A ocupação é organizada pelo Movimento Organizado dos Trabalhadores Urbanos (Motu). De acordo com lideranças do movimento, a ocupação já conta com cerca de 300 famílias. Ainda segundo a direção do Motu, a maioria das famílias instalada na área é oriunda de diversos bairros da região da Grande Aracaju, assalariada e paga aluguel.
Também conforme lideranças do Motu, a ocupação tem como principal objetivo forçar o governo federal a ceder áreas que estão abandonadas para a construção de casas populares destinadas à parcela da população que está em situação de alta vulnerabilidade social e não pode comprar um imóvel.
Ontem uma comissão formada por membros da ocupação esteve na sede da SPU para protocolar um pedido formal solicitando que a área seja aproveitada para construção de casas populares.

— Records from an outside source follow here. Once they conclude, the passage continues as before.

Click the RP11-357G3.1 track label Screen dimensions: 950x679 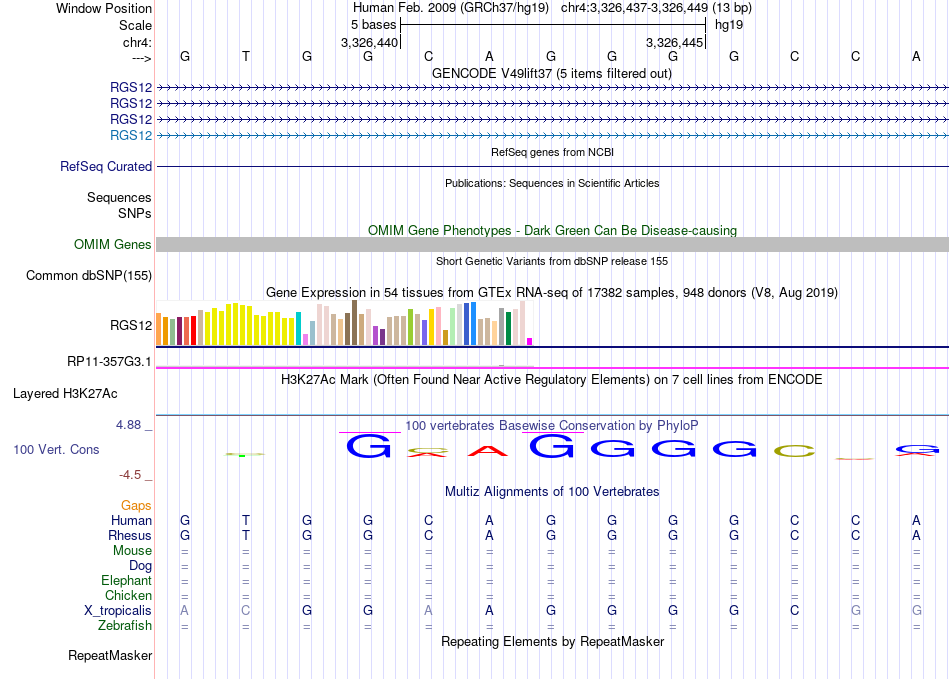coord(109,362)
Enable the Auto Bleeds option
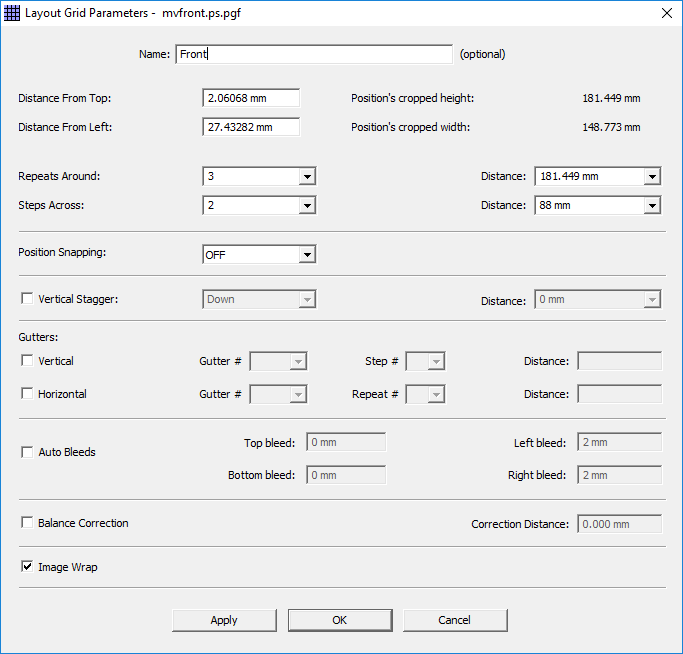 [27, 452]
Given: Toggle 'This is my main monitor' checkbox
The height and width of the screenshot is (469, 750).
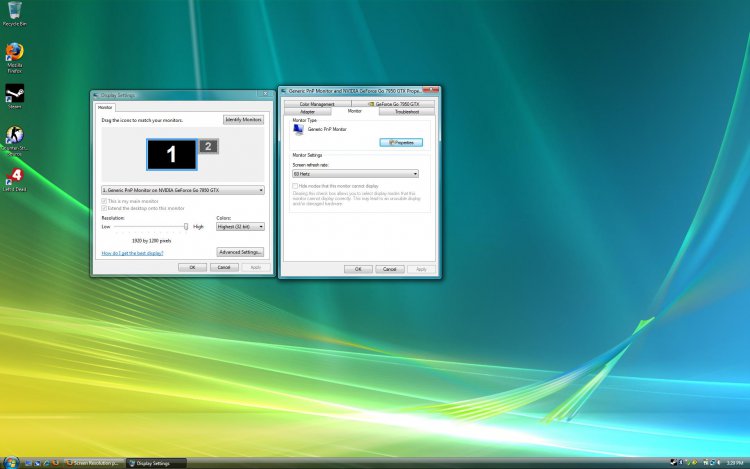Looking at the screenshot, I should pyautogui.click(x=104, y=201).
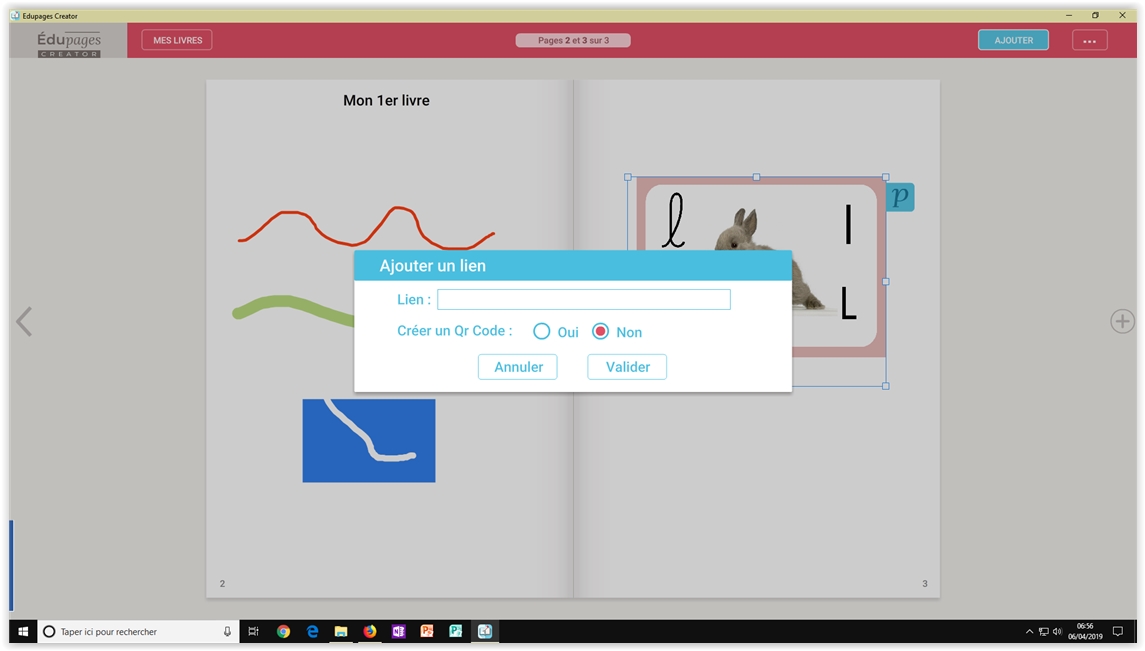Image resolution: width=1145 pixels, height=651 pixels.
Task: Open the three-dots more options menu
Action: point(1089,41)
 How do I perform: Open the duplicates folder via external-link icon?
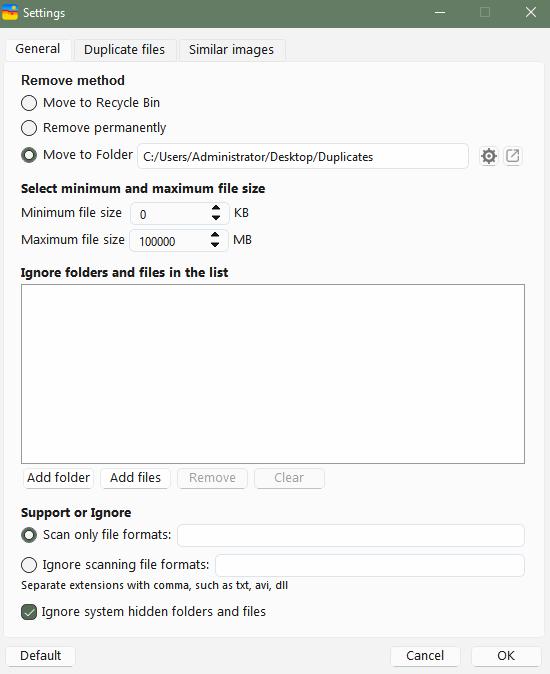(x=513, y=156)
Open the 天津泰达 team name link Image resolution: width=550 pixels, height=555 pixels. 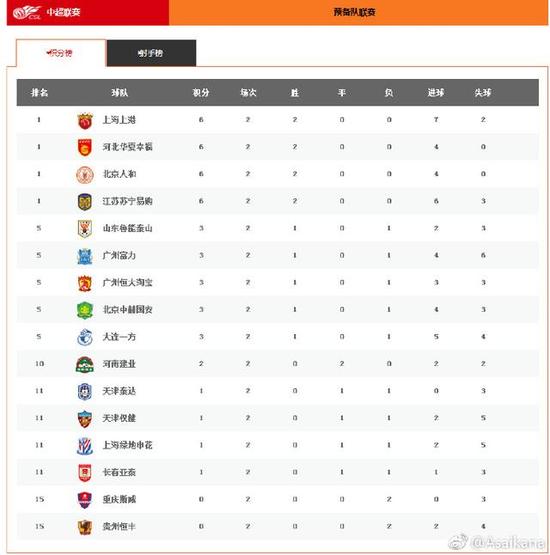(x=119, y=391)
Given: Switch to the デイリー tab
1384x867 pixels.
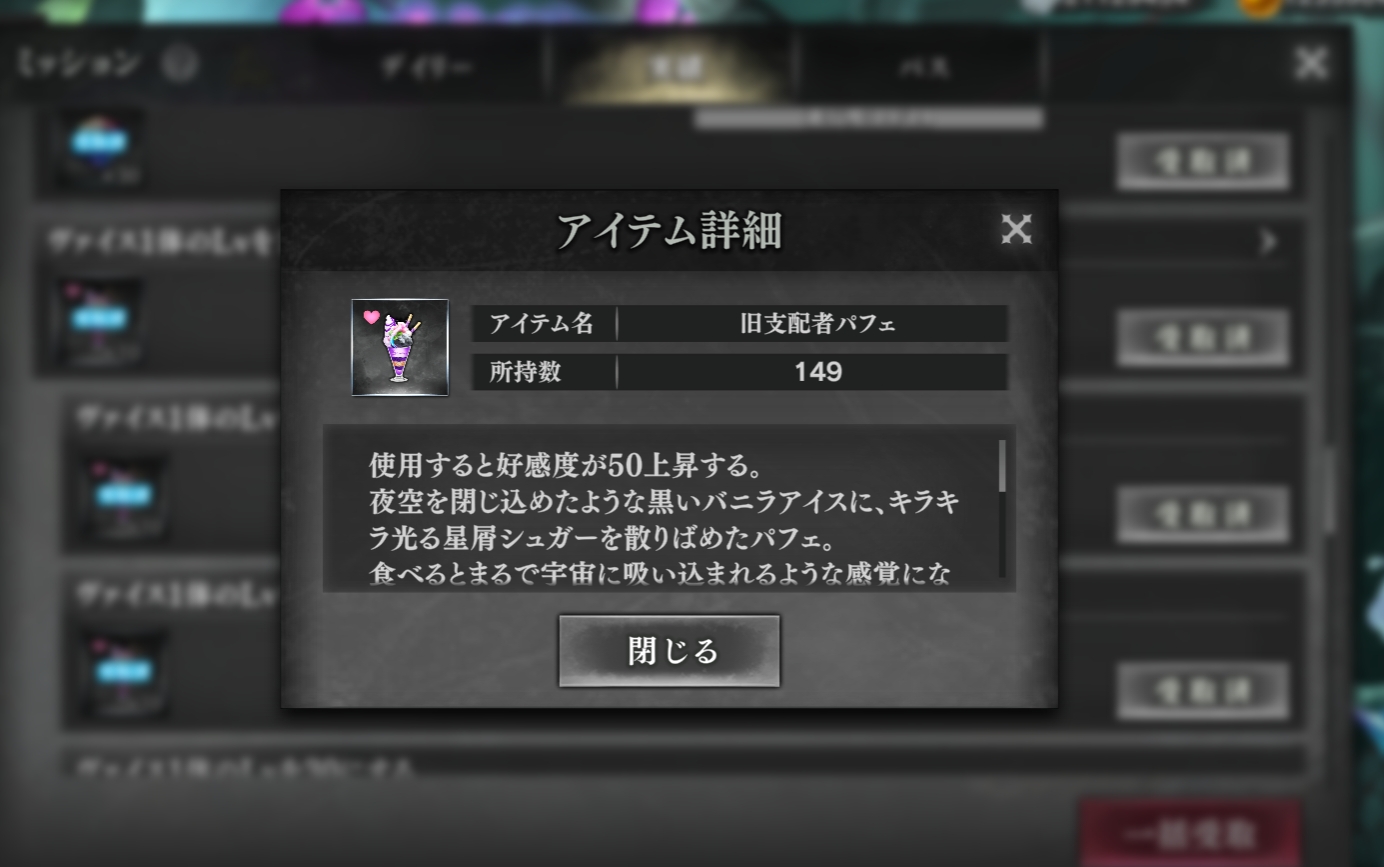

As famílias também já começam a se mobilizar para garantir assistência social e alimentar os ocupantes do local, especialmente crianças e idosos. A SPU/SE também está buscando uma solução junto à Prefeitura Municipal de Aracaju para que sejam acionadas ações sociais, a exemplo da inclusão das famílias em programas de habitação popular.
Segundo informações da SPU/SE, a administração municipal de Aracaju possui 3.400 habitações previstas através de concessões de áreas que pertencem à União. O planejamento de construção de moradias populares e dos serviços prestados à população pela SPU/SE se dá através da regularização fundiária em áreas públicas, a exemplo da cessão de espaços físicos para entes municipais ou ao próprio estado de Sergipe. O objetivo deste serviço é que esse tipo de atuação colabora para que as terras públicas cumpram efetivamente uma função social, uma das diretrizes que orienta a missão institucional do órgão.